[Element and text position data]
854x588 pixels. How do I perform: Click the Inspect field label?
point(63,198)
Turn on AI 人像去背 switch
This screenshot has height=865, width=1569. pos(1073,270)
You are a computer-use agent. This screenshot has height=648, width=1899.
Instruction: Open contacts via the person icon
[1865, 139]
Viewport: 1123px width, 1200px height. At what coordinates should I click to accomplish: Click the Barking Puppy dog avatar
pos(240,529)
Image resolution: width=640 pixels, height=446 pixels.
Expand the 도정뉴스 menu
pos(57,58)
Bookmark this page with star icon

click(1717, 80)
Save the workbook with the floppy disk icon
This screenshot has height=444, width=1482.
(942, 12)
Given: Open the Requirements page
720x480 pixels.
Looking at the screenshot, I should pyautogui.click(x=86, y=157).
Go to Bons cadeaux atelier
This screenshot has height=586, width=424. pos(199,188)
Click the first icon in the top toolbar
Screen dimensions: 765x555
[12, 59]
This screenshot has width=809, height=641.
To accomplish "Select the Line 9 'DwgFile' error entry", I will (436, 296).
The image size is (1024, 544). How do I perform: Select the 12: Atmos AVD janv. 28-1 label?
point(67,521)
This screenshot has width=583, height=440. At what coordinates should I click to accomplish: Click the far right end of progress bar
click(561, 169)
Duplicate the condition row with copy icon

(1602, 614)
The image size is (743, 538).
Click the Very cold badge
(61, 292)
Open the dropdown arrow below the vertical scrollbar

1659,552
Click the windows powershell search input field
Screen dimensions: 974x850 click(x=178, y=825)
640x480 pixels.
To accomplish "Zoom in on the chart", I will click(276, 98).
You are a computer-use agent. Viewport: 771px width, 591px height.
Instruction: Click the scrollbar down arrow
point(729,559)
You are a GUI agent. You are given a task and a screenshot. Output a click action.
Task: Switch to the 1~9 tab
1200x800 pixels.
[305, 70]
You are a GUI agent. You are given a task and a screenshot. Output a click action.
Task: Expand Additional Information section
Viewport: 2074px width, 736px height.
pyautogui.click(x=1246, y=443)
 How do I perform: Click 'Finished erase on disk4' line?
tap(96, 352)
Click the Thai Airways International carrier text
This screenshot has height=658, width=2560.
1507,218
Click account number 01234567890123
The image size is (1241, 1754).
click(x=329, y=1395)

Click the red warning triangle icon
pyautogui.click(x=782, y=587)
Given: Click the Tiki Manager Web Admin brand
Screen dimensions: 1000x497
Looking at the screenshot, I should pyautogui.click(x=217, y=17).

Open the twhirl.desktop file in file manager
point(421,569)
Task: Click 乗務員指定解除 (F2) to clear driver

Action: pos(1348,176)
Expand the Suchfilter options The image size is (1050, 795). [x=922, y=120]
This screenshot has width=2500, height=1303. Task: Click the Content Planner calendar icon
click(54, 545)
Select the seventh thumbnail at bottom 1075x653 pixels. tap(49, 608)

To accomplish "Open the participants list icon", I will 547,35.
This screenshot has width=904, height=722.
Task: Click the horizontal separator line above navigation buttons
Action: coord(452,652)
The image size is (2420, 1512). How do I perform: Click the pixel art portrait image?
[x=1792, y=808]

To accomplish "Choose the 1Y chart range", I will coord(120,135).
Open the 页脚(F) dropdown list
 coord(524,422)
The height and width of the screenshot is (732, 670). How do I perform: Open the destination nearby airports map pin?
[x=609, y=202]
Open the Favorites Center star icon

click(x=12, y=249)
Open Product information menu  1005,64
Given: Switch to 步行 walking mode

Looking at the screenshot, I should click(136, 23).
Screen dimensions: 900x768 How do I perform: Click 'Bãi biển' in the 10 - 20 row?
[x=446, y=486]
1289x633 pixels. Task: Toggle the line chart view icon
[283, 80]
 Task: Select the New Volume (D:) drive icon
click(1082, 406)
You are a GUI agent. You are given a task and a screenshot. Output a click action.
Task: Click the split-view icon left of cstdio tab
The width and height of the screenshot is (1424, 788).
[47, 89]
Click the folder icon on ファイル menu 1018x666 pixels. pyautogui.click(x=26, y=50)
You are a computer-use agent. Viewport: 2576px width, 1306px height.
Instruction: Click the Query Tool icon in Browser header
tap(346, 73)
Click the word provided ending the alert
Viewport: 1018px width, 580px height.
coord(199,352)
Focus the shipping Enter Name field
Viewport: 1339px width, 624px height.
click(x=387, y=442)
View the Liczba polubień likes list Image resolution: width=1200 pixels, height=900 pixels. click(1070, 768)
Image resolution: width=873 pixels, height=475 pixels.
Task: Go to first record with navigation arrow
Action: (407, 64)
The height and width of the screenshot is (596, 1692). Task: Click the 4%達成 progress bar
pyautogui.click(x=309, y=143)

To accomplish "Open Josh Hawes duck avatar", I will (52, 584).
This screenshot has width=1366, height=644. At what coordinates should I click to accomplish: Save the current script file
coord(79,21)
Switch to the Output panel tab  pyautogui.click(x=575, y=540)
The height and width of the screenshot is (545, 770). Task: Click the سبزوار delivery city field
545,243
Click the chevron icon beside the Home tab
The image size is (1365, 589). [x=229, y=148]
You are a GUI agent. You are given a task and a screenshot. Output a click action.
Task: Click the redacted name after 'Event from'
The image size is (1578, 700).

## Written exercise
Transcribe the lines between the one containing "This screenshot has width=2500, height=1303." and the one containing "I will coord(120,135).", inclusive, reproducing each exactly.

## Complete response
This screenshot has width=2500, height=1303. Task: Click the Content Planner calendar icon
click(54, 545)
Select the seventh thumbnail at bottom 1075x653 pixels. tap(49, 608)

To accomplish "Open the participants list icon", I will 547,35.
This screenshot has width=904, height=722.
Task: Click the horizontal separator line above navigation buttons
Action: coord(452,652)
The image size is (2420, 1512). How do I perform: Click the pixel art portrait image?
[x=1792, y=808]

To accomplish "Choose the 1Y chart range", I will coord(120,135).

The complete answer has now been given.